Folami Ideraabdullah, Ph.D.
Folami Ideraabdullah, Ph.D., joined the UNC Nutrition Research Institute (NRI) in January 2013 as an Assistant Professor of Genetics in the School of Medicine at the University of North Carolina at Chapel Hill (UNC-CH). Her long-term research goal is to understand the role of gene-environment interactions in phenotypic variation and disease.
Dr. Ideraabdullah’s research aims to dissect mechanisms by which individuals with similar genetic make-up, exhibit dissimilar phenotypes. Specifically, she plans to study the effects of nutrition on epigenetic states during development and how DNA sequence and exposure to environmental toxicants may alter these effects. These studies play an important role in understanding how interactions between nutrients, genetics and environmental toxicants confer susceptibility or resistance to disease. Furthermore, they aim to identify sources of individuality in disease or fitness outcomes in order to allow for more effective treatment and/or preventative care in a personalized manner.
Dr. Ideraabdullah earned her B.S. in Biology at the Pennsylvania State University and her Ph.D. in Genetics and Molecular Biology at UNC-CH. Her dissertation focused on measuring the extent and distribution of naturally occurring genetic variation among inbred mouse strains while utilizing such genetic variation to map and characterize loci involved in the complex embryonic lethal phenotype the DDK syndrome and meiotic drive at Om. Her prolific contributions as a graduate student earned her a Sarah Graham Kenan/ Edwards-Hobgood Dissertation Fellowship. She continued her training as a postdoc at the University of Pennsylvania where she was awarded a Ruth L. Kirschstein National Research Service Award from the National Institute of General Medical Sciences to characterize epigenetic imprinting mechanisms at the H19/Igf2 locus. Her research studying mouse models of the human imprinting overgrowth disorder, Beckwith-Wiedemann Syndrome, and the growth restriction disorder, Silver-Russell Syndrome, elucidated novel mechanisms of tissue-specific imprinted gene expression regulation.
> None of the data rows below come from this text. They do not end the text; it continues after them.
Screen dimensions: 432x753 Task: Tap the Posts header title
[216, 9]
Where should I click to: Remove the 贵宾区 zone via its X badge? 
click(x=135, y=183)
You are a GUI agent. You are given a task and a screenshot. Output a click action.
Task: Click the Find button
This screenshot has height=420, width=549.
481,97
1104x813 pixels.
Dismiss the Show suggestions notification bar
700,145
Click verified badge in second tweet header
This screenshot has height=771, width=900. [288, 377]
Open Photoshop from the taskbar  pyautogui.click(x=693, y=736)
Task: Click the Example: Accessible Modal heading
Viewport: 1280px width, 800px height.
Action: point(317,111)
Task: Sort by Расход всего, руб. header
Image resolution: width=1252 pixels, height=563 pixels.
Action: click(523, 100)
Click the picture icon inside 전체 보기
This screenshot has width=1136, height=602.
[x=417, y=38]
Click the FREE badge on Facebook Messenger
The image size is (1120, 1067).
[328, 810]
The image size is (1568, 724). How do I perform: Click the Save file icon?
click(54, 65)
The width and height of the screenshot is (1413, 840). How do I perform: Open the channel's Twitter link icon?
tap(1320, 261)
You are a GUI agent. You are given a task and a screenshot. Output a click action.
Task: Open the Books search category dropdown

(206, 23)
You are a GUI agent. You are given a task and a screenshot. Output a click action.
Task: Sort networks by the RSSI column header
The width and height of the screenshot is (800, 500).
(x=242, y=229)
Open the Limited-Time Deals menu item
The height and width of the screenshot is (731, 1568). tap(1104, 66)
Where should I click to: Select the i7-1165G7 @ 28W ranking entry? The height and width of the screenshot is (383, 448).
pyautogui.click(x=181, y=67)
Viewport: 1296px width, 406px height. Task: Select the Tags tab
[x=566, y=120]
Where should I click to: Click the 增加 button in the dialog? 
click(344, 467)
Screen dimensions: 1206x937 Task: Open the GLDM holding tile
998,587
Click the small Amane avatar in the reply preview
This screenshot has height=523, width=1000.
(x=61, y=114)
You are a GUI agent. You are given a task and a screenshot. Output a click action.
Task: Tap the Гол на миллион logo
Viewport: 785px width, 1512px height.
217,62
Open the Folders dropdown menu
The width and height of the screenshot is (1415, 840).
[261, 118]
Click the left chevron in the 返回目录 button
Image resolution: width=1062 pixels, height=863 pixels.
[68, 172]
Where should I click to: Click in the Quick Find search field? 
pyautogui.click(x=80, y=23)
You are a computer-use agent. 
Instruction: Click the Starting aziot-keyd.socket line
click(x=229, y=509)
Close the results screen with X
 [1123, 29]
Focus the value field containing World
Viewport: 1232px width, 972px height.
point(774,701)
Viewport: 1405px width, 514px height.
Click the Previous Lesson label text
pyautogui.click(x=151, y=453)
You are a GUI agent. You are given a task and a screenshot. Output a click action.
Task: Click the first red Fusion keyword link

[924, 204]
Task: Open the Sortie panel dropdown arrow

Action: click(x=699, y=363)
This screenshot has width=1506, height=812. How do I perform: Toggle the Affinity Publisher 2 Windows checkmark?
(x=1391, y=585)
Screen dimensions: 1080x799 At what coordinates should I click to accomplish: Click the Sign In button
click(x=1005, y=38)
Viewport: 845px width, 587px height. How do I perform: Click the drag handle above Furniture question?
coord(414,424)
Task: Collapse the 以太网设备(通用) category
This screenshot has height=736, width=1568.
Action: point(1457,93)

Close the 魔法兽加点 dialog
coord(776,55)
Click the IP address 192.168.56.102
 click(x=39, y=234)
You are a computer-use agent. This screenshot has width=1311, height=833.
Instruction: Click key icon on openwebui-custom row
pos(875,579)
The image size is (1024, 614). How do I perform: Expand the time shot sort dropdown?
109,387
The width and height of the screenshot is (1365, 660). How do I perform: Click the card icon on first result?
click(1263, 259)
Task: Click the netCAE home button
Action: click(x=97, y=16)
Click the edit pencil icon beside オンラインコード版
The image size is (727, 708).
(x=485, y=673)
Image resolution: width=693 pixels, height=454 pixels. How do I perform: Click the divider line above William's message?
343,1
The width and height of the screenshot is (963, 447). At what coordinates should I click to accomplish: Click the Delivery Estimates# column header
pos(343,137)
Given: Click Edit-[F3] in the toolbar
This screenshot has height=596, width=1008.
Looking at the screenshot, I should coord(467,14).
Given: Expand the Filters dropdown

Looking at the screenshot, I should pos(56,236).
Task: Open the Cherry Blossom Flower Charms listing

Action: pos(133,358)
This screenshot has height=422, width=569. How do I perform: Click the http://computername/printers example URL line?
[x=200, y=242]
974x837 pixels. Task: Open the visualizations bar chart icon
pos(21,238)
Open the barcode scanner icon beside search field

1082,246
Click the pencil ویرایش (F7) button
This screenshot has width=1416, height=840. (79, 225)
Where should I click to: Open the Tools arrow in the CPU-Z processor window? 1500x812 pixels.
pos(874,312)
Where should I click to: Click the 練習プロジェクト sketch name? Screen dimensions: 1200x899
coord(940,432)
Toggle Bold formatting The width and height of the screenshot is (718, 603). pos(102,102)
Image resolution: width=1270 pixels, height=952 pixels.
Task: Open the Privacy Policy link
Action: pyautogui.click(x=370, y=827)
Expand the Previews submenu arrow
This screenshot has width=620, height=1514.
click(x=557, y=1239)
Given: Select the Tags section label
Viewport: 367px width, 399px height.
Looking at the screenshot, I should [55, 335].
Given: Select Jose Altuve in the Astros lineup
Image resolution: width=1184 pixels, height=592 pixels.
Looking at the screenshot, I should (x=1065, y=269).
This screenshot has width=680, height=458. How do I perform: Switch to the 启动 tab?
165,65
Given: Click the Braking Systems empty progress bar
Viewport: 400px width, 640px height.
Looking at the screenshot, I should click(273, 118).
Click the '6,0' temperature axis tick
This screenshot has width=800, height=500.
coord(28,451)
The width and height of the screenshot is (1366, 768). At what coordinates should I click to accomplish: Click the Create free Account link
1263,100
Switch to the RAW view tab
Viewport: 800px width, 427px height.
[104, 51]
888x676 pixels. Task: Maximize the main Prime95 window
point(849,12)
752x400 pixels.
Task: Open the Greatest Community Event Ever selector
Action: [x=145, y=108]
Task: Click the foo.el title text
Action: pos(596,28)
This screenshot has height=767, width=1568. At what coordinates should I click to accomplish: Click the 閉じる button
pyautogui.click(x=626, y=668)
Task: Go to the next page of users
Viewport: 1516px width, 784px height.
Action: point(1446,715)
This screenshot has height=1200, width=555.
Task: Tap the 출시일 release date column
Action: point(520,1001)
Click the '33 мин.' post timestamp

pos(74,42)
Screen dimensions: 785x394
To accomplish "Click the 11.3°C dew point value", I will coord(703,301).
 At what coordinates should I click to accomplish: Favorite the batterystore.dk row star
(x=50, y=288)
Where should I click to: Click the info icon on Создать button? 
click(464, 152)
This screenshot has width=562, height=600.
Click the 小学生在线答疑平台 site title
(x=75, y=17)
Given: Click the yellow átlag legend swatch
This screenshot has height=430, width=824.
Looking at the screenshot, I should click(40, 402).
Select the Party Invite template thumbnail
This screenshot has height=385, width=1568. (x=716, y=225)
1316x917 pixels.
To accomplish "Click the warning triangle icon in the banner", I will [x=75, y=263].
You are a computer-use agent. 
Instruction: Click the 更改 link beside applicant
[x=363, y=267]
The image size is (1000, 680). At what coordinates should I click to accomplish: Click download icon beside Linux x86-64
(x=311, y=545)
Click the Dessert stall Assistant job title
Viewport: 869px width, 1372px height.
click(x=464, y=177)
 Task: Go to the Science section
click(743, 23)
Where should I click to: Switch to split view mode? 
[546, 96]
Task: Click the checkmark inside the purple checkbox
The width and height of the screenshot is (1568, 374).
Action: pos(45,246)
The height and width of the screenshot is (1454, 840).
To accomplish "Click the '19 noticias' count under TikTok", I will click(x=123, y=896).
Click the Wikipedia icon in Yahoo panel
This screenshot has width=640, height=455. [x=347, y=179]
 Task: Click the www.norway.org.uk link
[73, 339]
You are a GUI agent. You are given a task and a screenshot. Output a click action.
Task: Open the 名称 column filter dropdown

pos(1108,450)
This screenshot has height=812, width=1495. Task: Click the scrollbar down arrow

Upon recognizing the importance of environmental effects in epigenetic perturbation, Dr. Ideraabdullah began an environmental study that took into account potential human exposures in her genetic mouse models. In 2008, she was awarded a Center of Excellence in Environmental Toxicology Mentored Scientist Transition award to examine the role of genetic mutations at imprinted loci in susceptibility to epigenetic response to the endocrine disrupting compound (EDC) vinclozolin. Preliminary data from this ongoing study suggests a role for DNA sequence differences in epigenetic response to exogenous stimuli.
As a result of a growing body of work demonstrating the role of nutrition in determining epigenetic states in human and animal models, Dr. Ideraabdullah enthusiastically joined the NRI to expand her exciting research program to study the role of methyl donor nutrients such as folate, choline, betaine and Vitamin B12, in determining epigenetic states during development. She will focus specifically on critical windows of susceptibility during germ cell and early embryonic development when epigenetic marks such as DNA methylation are normally being reset genome-wide.
Dr. Ideraabdullah is excited to be a part of the NRI team, a richly diverse research group with a common commitment to personalized nutritional solutions.